Can you explain briefly what the work-around does ("If AscW(Selection.Characters(1).Text) = AscW(.Text) ..."); i.e., how it distinguishes the two sigma forms?

Can't miss when it slaps you with compile error.

Best I can say is the Find operation doesn't distinguish between the two characters. Search for one and it finds both. This can be demonstrated by manual execution of the Find/Replace dialog. However, the AscW() function returns a different number for each character (the 962 and 963 used by ChrW() function) so VBA can see the difference. The conditional tests if search text matches found text.
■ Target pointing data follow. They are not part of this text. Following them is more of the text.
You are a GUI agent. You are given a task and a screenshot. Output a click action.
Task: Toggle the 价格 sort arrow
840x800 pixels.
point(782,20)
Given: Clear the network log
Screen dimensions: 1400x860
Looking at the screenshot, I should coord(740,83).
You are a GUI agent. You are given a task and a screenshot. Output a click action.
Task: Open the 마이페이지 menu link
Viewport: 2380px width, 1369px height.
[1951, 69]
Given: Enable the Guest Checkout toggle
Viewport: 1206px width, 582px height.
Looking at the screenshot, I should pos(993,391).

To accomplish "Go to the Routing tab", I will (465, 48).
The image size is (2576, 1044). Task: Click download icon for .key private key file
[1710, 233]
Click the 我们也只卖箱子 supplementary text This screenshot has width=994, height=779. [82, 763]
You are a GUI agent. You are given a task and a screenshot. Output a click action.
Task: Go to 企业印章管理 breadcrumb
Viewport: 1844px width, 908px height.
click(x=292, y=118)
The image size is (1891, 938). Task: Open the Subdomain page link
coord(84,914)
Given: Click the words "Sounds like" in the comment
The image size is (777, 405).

Thanks again for your help.

I stumbled on this alternative, which appears to have the same result. (The two lines in blue are commented out, and the one in red is added.)


Sub Macro1()
Dim vFindText As Variant
Dim vReplaceText As Variant
Dim oRng As Range
Dim i As Integer
Dim lAsk as Long


vFindText = Array(ChrW(962), ChrW(963))
vReplaceText = Array(-4010, -3981)
For i = 0 To UBound(vFindText)
Set oRng = ActiveDocument.Range
With oRng.Find
.Text = vFindText(i)
.MatchCase = True
Do While .Execute
oRng.Select
' If AscW(Selection.Characters(1).Text) = AscW(.Text) Then
lAsk = MsgBox("Replace Symbol", vbYesNoCancel)
If lAsk = 2 Then GoTo lbl_Exit
If lAsk = 6 Then
oRng.InsertSymbol Font:="Symbol", _
CharacterNumber:=vReplaceText(i), _
Unicode:=True
End If
' End If
oRng.Collapse 0
Loop
End With
Next i
lbl_Exit:
End Sub


This has the upside of running faster, as there are no "false" instances of the "If AscW(Selection.Characters(1).Text) = AscW(.Text) Then ..." condition to be skipped during any loop. However, are there any potential downsides to this alternative?

I wouldn't know. Have to let you do testing to determine that. But that does explain why both symbols are treated same. One is lower case and one is upper case and non-case sensitive is default. Specifying MatchCase as True forces case sensitivity in the Find action. Cool!!.

Don't think I tried that in my manual test.

OK thanks. I have done some testing, and it appears to work as required. I will report back if any issues turn up.

There are actually four Greek letters that have two lower-case forms.

30588

For some reason, Word's Find function distinguishes between the two forms of the first three pairs (theta, pi, phi) even with the Match Case option off; only the two forms of sigma are treated as identical unless the Match Case option is on.